(Recorded data)
################
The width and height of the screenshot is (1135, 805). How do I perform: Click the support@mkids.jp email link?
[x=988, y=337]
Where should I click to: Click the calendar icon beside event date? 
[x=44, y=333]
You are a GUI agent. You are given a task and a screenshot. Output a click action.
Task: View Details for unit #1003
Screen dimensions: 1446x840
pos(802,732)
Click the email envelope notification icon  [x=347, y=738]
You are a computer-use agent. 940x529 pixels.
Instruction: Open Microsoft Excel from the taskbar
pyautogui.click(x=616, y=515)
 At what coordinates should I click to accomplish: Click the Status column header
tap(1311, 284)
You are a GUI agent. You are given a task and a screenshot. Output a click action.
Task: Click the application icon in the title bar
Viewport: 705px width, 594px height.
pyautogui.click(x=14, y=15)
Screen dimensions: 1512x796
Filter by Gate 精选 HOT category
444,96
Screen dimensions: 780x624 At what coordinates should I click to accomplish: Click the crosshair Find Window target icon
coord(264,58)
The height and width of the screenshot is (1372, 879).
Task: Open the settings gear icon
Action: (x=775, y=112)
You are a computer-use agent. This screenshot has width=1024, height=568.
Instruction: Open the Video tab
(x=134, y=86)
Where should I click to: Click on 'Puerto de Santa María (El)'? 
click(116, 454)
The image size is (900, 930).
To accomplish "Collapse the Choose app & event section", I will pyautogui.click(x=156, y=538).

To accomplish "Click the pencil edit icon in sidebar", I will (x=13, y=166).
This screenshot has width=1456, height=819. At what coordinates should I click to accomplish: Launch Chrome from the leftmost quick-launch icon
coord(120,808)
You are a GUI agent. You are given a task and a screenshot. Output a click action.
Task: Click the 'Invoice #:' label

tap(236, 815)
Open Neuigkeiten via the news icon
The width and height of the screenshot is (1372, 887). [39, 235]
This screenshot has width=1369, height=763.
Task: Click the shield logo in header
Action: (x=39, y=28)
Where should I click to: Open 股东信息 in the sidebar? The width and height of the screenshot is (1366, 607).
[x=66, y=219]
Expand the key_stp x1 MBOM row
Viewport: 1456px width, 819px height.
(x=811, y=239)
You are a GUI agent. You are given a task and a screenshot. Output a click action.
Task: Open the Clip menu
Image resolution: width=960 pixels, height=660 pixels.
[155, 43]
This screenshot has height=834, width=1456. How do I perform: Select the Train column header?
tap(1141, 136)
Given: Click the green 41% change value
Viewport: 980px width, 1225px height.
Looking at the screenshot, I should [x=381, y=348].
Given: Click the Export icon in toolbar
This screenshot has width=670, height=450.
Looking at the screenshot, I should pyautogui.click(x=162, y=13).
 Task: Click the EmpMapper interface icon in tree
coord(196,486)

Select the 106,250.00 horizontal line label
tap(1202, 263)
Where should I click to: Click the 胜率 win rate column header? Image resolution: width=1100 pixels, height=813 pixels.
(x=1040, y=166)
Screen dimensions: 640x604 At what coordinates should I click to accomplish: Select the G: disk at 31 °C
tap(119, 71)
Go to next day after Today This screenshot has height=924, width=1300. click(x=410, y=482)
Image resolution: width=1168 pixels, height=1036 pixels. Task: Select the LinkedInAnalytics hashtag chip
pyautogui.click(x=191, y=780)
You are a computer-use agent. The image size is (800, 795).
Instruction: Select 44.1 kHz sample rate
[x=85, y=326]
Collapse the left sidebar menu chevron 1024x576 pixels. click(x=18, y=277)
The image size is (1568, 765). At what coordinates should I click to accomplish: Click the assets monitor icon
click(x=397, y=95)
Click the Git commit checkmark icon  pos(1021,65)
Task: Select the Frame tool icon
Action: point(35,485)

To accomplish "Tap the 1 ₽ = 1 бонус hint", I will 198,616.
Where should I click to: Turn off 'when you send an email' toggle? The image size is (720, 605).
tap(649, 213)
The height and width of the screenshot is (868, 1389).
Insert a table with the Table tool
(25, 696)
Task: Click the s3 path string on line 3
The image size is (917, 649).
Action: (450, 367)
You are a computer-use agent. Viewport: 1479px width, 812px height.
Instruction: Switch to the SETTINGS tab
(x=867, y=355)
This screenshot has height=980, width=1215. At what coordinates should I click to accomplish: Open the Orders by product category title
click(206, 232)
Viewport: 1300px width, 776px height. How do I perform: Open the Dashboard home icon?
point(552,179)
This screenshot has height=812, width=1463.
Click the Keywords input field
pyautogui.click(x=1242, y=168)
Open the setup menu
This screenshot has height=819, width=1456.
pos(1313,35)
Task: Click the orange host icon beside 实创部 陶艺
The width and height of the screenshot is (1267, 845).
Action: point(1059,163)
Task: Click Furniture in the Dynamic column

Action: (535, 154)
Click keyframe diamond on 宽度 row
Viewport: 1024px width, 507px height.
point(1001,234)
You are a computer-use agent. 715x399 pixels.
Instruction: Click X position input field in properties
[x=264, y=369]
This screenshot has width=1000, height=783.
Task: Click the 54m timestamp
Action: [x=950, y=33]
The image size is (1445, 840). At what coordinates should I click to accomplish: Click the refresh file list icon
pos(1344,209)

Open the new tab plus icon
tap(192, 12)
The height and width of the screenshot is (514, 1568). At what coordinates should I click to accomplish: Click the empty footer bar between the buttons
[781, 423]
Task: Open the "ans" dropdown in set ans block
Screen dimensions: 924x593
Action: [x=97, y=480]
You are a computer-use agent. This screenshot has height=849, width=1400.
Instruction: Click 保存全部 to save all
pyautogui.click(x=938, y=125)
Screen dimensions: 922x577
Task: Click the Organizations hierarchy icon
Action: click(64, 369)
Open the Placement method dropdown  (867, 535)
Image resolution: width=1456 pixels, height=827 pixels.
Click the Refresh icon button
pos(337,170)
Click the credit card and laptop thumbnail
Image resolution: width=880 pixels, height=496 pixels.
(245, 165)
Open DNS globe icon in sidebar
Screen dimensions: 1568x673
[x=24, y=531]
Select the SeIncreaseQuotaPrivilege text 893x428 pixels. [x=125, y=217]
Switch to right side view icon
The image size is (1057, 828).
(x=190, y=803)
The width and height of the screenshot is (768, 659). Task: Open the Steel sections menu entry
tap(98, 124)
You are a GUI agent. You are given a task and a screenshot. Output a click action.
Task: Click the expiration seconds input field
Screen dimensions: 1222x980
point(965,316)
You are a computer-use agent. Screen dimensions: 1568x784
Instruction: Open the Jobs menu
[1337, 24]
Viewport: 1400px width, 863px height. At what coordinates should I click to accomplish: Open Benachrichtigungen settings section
################
Short task:
Rewrite all the records above so that each "GUI agent" becomes "GUI assistant", keeping everything else the same.

Exercise response:
The width and height of the screenshot is (1135, 805). How do I perform: Click the support@mkids.jp email link?
[x=988, y=337]
Where should I click to: Click the calendar icon beside event date? 
[x=44, y=333]
You are a GUI assistant. You are given a task and a screenshot. Output a click action.
Task: View Details for unit #1003
Screen dimensions: 1446x840
pos(802,732)
Click the email envelope notification icon  [x=347, y=738]
You are a computer-use agent. 940x529 pixels.
Instruction: Open Microsoft Excel from the taskbar
pyautogui.click(x=616, y=515)
 At what coordinates should I click to accomplish: Click the Status column header
tap(1311, 284)
You are a GUI assistant. You are given a task and a screenshot. Output a click action.
Task: Click the application icon in the title bar
Viewport: 705px width, 594px height.
pyautogui.click(x=14, y=15)
Screen dimensions: 1512x796
Filter by Gate 精选 HOT category
444,96
Screen dimensions: 780x624 At what coordinates should I click to accomplish: Click the crosshair Find Window target icon
coord(264,58)
The height and width of the screenshot is (1372, 879).
Task: Open the settings gear icon
Action: (x=775, y=112)
You are a computer-use agent. This screenshot has width=1024, height=568.
Instruction: Open the Video tab
(x=134, y=86)
Where should I click to: Click on 'Puerto de Santa María (El)'? 
click(116, 454)
The image size is (900, 930).
To accomplish "Collapse the Choose app & event section", I will pyautogui.click(x=156, y=538).

To accomplish "Click the pencil edit icon in sidebar", I will (x=13, y=166).
This screenshot has width=1456, height=819. At what coordinates should I click to accomplish: Launch Chrome from the leftmost quick-launch icon
coord(120,808)
You are a GUI assistant. You are given a task and a screenshot. Output a click action.
Task: Click the 'Invoice #:' label

tap(236, 815)
Open Neuigkeiten via the news icon
The width and height of the screenshot is (1372, 887). [39, 235]
This screenshot has width=1369, height=763.
Task: Click the shield logo in header
Action: (x=39, y=28)
Where should I click to: Open 股东信息 in the sidebar? The width and height of the screenshot is (1366, 607).
[x=66, y=219]
Expand the key_stp x1 MBOM row
Viewport: 1456px width, 819px height.
(x=811, y=239)
You are a GUI assistant. You are given a task and a screenshot. Output a click action.
Task: Open the Clip menu
Image resolution: width=960 pixels, height=660 pixels.
[155, 43]
This screenshot has height=834, width=1456. How do I perform: Select the Train column header?
tap(1141, 136)
Given: Click the green 41% change value
Viewport: 980px width, 1225px height.
Looking at the screenshot, I should [x=381, y=348].
Given: Click the Export icon in toolbar
This screenshot has width=670, height=450.
Looking at the screenshot, I should pyautogui.click(x=162, y=13).
 Task: Click the EmpMapper interface icon in tree
coord(196,486)

Select the 106,250.00 horizontal line label
tap(1202, 263)
Where should I click to: Click the 胜率 win rate column header? Image resolution: width=1100 pixels, height=813 pixels.
(x=1040, y=166)
Screen dimensions: 640x604 At what coordinates should I click to accomplish: Select the G: disk at 31 °C
tap(119, 71)
Go to next day after Today This screenshot has height=924, width=1300. click(x=410, y=482)
Image resolution: width=1168 pixels, height=1036 pixels. Task: Select the LinkedInAnalytics hashtag chip
pyautogui.click(x=191, y=780)
You are a computer-use agent. The image size is (800, 795).
Instruction: Select 44.1 kHz sample rate
[x=85, y=326]
Collapse the left sidebar menu chevron 1024x576 pixels. click(x=18, y=277)
The image size is (1568, 765). At what coordinates should I click to accomplish: Click the assets monitor icon
click(x=397, y=95)
Click the Git commit checkmark icon  pos(1021,65)
Task: Select the Frame tool icon
Action: point(35,485)

To accomplish "Tap the 1 ₽ = 1 бонус hint", I will 198,616.
Where should I click to: Turn off 'when you send an email' toggle? The image size is (720, 605).
tap(649, 213)
The height and width of the screenshot is (868, 1389).
Insert a table with the Table tool
(25, 696)
Task: Click the s3 path string on line 3
The image size is (917, 649).
Action: (450, 367)
You are a computer-use agent. Viewport: 1479px width, 812px height.
Instruction: Switch to the SETTINGS tab
(x=867, y=355)
This screenshot has height=980, width=1215. At what coordinates should I click to accomplish: Open the Orders by product category title
click(206, 232)
Viewport: 1300px width, 776px height. How do I perform: Open the Dashboard home icon?
point(552,179)
This screenshot has height=812, width=1463.
Click the Keywords input field
pyautogui.click(x=1242, y=168)
Open the setup menu
This screenshot has height=819, width=1456.
pos(1313,35)
Task: Click the orange host icon beside 实创部 陶艺
The width and height of the screenshot is (1267, 845).
Action: point(1059,163)
Task: Click Furniture in the Dynamic column

Action: (535, 154)
Click keyframe diamond on 宽度 row
Viewport: 1024px width, 507px height.
point(1001,234)
You are a computer-use agent. 715x399 pixels.
Instruction: Click X position input field in properties
[x=264, y=369]
This screenshot has width=1000, height=783.
Task: Click the 54m timestamp
Action: [x=950, y=33]
The image size is (1445, 840). At what coordinates should I click to accomplish: Click the refresh file list icon
pos(1344,209)

Open the new tab plus icon
tap(192, 12)
The height and width of the screenshot is (514, 1568). At what coordinates should I click to accomplish: Click the empty footer bar between the buttons
[781, 423]
Task: Open the "ans" dropdown in set ans block
Screen dimensions: 924x593
Action: [x=97, y=480]
You are a computer-use agent. This screenshot has height=849, width=1400.
Instruction: Click 保存全部 to save all
pyautogui.click(x=938, y=125)
Screen dimensions: 922x577
Task: Click the Organizations hierarchy icon
Action: click(64, 369)
Open the Placement method dropdown  (867, 535)
Image resolution: width=1456 pixels, height=827 pixels.
Click the Refresh icon button
pos(337,170)
Click the credit card and laptop thumbnail
Image resolution: width=880 pixels, height=496 pixels.
(245, 165)
Open DNS globe icon in sidebar
Screen dimensions: 1568x673
[x=24, y=531]
Select the SeIncreaseQuotaPrivilege text 893x428 pixels. [x=125, y=217]
Switch to right side view icon
The image size is (1057, 828).
(x=190, y=803)
The width and height of the screenshot is (768, 659). Task: Open the Steel sections menu entry
tap(98, 124)
You are a GUI assistant. You are given a task and a screenshot. Output a click action.
Task: Click the expiration seconds input field
Screen dimensions: 1222x980
point(965,316)
You are a computer-use agent. Screen dimensions: 1568x784
Instruction: Open the Jobs menu
[1337, 24]
Viewport: 1400px width, 863px height. At what coordinates should I click to accomplish: Open Benachrichtigungen settings section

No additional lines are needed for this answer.